Find the sum of the first eight terms of a linear sequence whose first term is 6 and last term is 46
tn=a+(n-1)d
T8=6+(8-1)d
46=6+(8-1)d
46=6+7d
7d=46-6
7d=40
d=40/7
d=5.7
sn=n/2(2a+<n-1>d)
=8/2(2times6(8-1)5.7)
=4(12+(39.9)
=4times51.9
=204
Is 208 the final answer?
sn=n/2(2a+<n-1>d)
If 46 is the 8th term, then
S8 = 8/2 (6+46) = 208
To find the sum of the first eight terms of a linear sequence, we can use the formula for the sum of an arithmetic series. The formula is given by:
S = (n/2)(2a + (n-1)d)
where:
S is the sum of the series,
n is the number of terms in the series,
a is the first term of the series, and
d is the common difference between consecutive terms.

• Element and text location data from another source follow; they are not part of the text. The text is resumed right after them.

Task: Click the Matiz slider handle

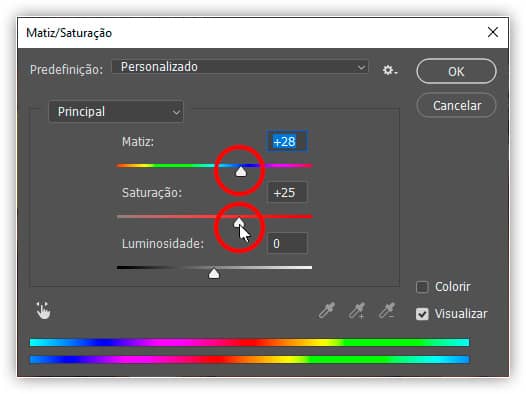Action: pyautogui.click(x=241, y=172)
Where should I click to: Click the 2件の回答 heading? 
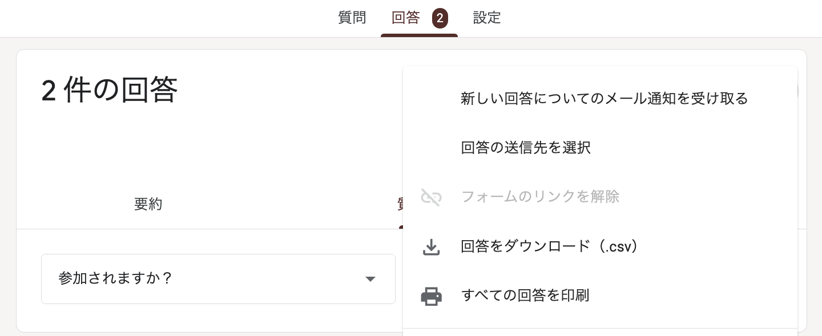pos(109,90)
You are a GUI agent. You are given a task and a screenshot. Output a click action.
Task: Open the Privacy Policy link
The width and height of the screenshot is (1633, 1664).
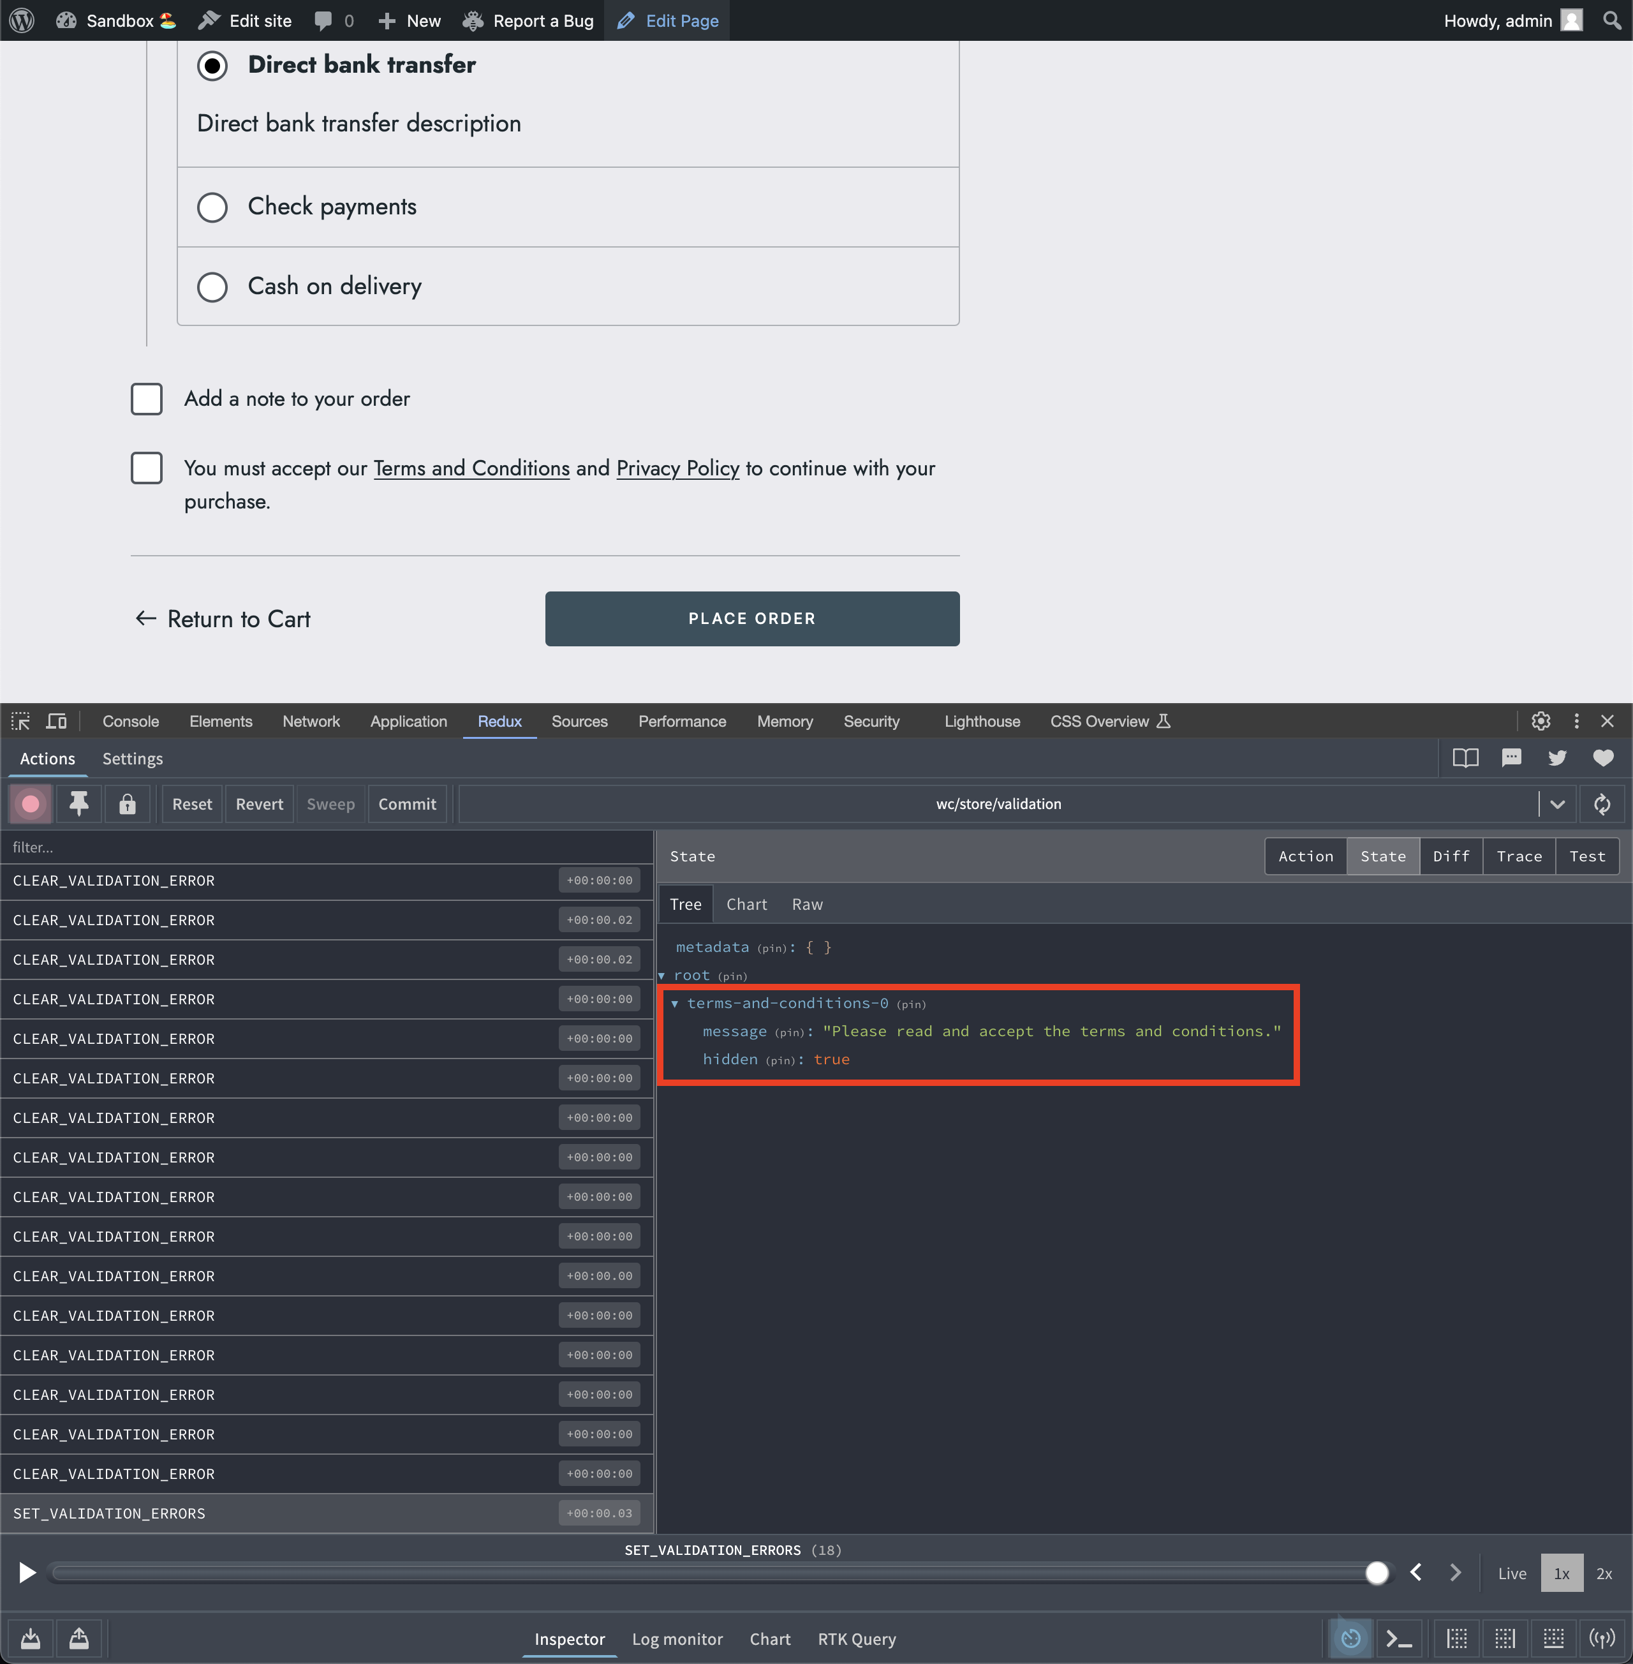[678, 468]
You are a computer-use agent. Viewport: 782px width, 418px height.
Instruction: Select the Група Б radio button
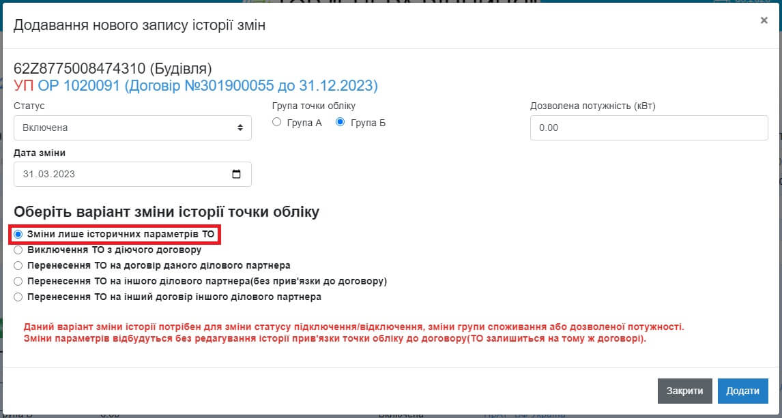point(341,123)
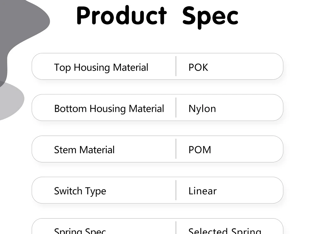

In this case, the linear sequence starts with a = 6 and ends with the eighth term, which is 46. We need to find the value of d (the common difference) in order to calculate the sum.
The general formula for the nth term of an arithmetic sequence is given by:
An = a + (n-1)d
Using this formula, we can substitute the given values of the first term (6) and the last term (46) to solve for d.
46 = 6 + (8-1)d
46 = 6 + 7d
40 = 7d
d = 40/7
d ≈ 5.71
Now that we have found the common difference (d ≈ 5.71), we can substitute it into the sum formula to find the sum of the first eight terms:
S = (8/2)(2 * 6 + (8-1) * 5.71)
S = 4(12 + 7 * 5.71)
S ≈ 4(12 + 39.97)
S ≈ 4(51.97)
S ≈ 207.88
Therefore, the sum of the first eight terms of the given linear sequence is approximately 207.88.